Task list:
A. According to the Board decision, why did the Board instruct the Carrier on September 13, 1999, to provide a list of potential eligible voters and signature samples?
B. How many employees were on the Carrier's list of potential eligible employees in the Board decision?

Source passage:
• • • •

In the Matter of the
alleging a representation dispute
pursuant to Section 2, Ninth,
involving employees of
The Texas Mexican Railway Company
27 NMB No. 46
CASE NO. R-6704
March 1, 2000
On September 13, 1999, the Brotherhood of Locomotive Engineers (BLE) filed an application with the National Mediation Board (Board) pursuant to 45 U.S.C. § 152, alleging a representation dispute among "Locomotive Engineers," employees of The Texas Mexican Railway Company (TexMex or Carrier).
At the time of this application, "Trainmen (Brake Operators)," "Conductors," and "Locomotive Engineers" were represented by the United Transportation Union (UTU) pursuant to Board certifications in Case Nos. R-617, R-1975 and R-4403, respectively. See Texas Mexican Railway Company, R-617 (1940); Texas-Mexican Railway Company, R-1975 (1948); and The Texas Mexican Railway Company, R-4403 (1973).
The Board assigned Sean J. Rogers as the Investigator.
For the reasons described below, the Board consolidates the certifications in Case Nos. R-617, R-1975, and R-4403 and finds that the proper craft or class, based on the facts presented in this case, is Train and Engine Service Employees. The BLE's application is dismissed.
On September 13, 1999, based on the BLE application, the Board instructed the Carrier to provide a list of potential eligible voters and signature samples for the employees in the craft or class of Locomotive Engineers. The Board also advised the Carrier, BLE, and UTU that they could provide an initial position statement in the case by September 27, 1999.
On September 15, 1999, UTU filed an initial position statement asserting that the proper craft or class in this case was "Train and Engine Service Employees." The BLE filed an initial position statement on September 17, 1999, asserting that the proper craft or class in this case included approximately forty-six Locomotive Engineers and that there was "no craft or class of Train and Engine Service Employees on the Texas Mexican Railway Company."
The Carrier's September 24, 1999, position statement asserted that there was a "longstanding history on Tex Mex of treating all train and engine service employees as a single class or craft for collective bargaining purposes." The Carrier's list of potential eligible employees included 102 employees with position titles of Engineer and Conductor.
On September 27, 1999, the Investigator provided the participants with the opportunity to file challenges and objections, and more complete position statements by October 12, 1999. The participants were also given the opportunity to reply to challenges and objections, and position statements by October 19, 1999. UTU filed challenges and objections, and a position statement on October 11, 1999. The Carrier and BLE made submissions on October 12, 1999. All participants filed replies on October 19, 1999.

• • • •

Source excerpt:

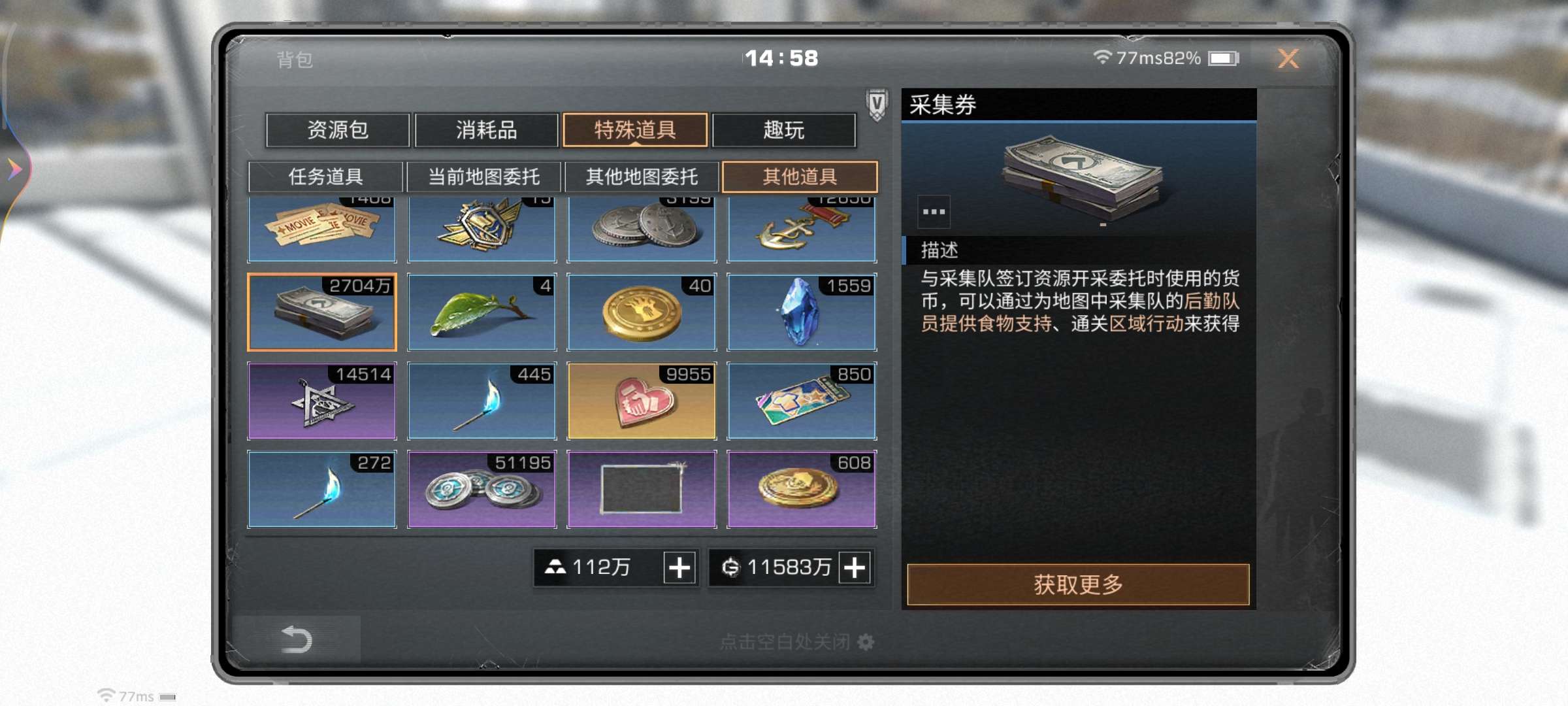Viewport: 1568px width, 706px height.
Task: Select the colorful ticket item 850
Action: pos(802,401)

• • • •

Answers given:
A. The Board acted on the application the Brotherhood of Locomotive Engineers filed that day, which alleged a representation dispute among the Carrier's Locomotive Engineers. The Board therefore asked for a list and signature samples for employees in the Locomotive Engineers craft or class.

B. 102 employees, with position titles of Engineer and Conductor.